I saw the ugliness of the English at close quarters, which is one of the most appealing things about England. It is such a peculiar ugliness, and yet so beautiful. I am being serious. The winters were chilly and the harsh wind brought a rosy colour to cheeks and hands which made people look all too real. Women in London go shopping with baskets; the men who work in the City wear bowler-hats. And the Thames looks foul with its muddy waters. London was once stricken by plague. And a great fire razed the entire city to the ground. I could sense the presence of both plague and fire when I lived there.
Londoners drink the most horrid coffee out of large cups which give off steam. The whole island gives off steam, its blackened bridges emerging from perpetual mist. Fog emanates from the city’s cobblestones and enshrouds the bridges. London’s bridges make a deep impression. Some are solid and menacing. Others almost skeletal.
The English themselves are not all that intelligent. Yet England has shown herself to be one of the most intelligent nations in the world. We went around by car. There are mazes of tiny villages between one large town and the next. A fine drizzle spatters on the car windows. People on the streets are so badly dressed that they end up giving the impression of being quite stylish. And they do know how to wrap up in bad weather. I can picture a child I once saw, smothered in a heavy, dark overcoat, wearing thick woollen socks and a hood which tied under the chin. The child had a pinched little face with bright, knowing eyes and rosy cheeks. And that pure intonation peculiar to English voices, at once superior and questioning.
Only now do I appreciate just how much I loved those London winds which made my eyes water and caused my skin to look chapped.

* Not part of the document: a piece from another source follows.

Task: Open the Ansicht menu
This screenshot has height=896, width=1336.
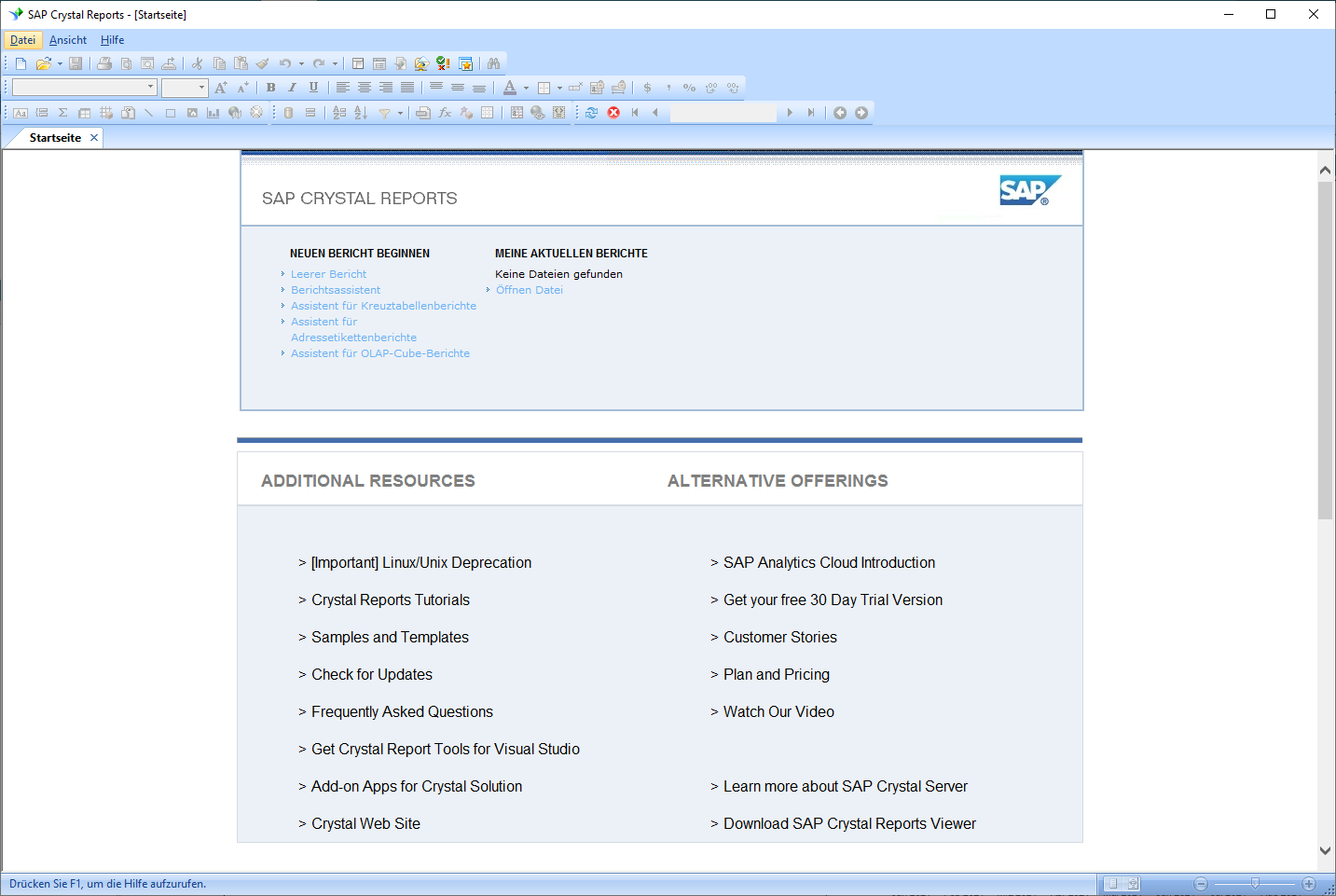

And then there were those outings into the countryside and the English landscape which is so unlike any other. I can still see those incredibly tall trees.
The English love exploring their own island and there is a sense of restless toing and froing in all directions.
A visit to the theatre in London is a memorable experience. Watching English actors sends a shiver down the spine. The English actor is the most serious man in England. Within the space of a few hours, he makes each member of the audience aware of those essential things one tends to lose sight of in everyday life. You step out of the theatre into rain and darkness, on to wet pavements and those quaint English streets which make one long for some perilous adventure. We go to dinner. The traditional fare served in English restaurants is quite dreadful and makes one irritable. Fortunately there are plenty of ethnic restaurants in London where the food is much more appetising.
Remnants of medieval England can be seen in the city’s towers. The self-assurance of certain Englishmen can be amusing. Accustomed to war, they stride rather than walk along the pavements. And were the world not such a sad place, this struggle for survival might have a certain charm.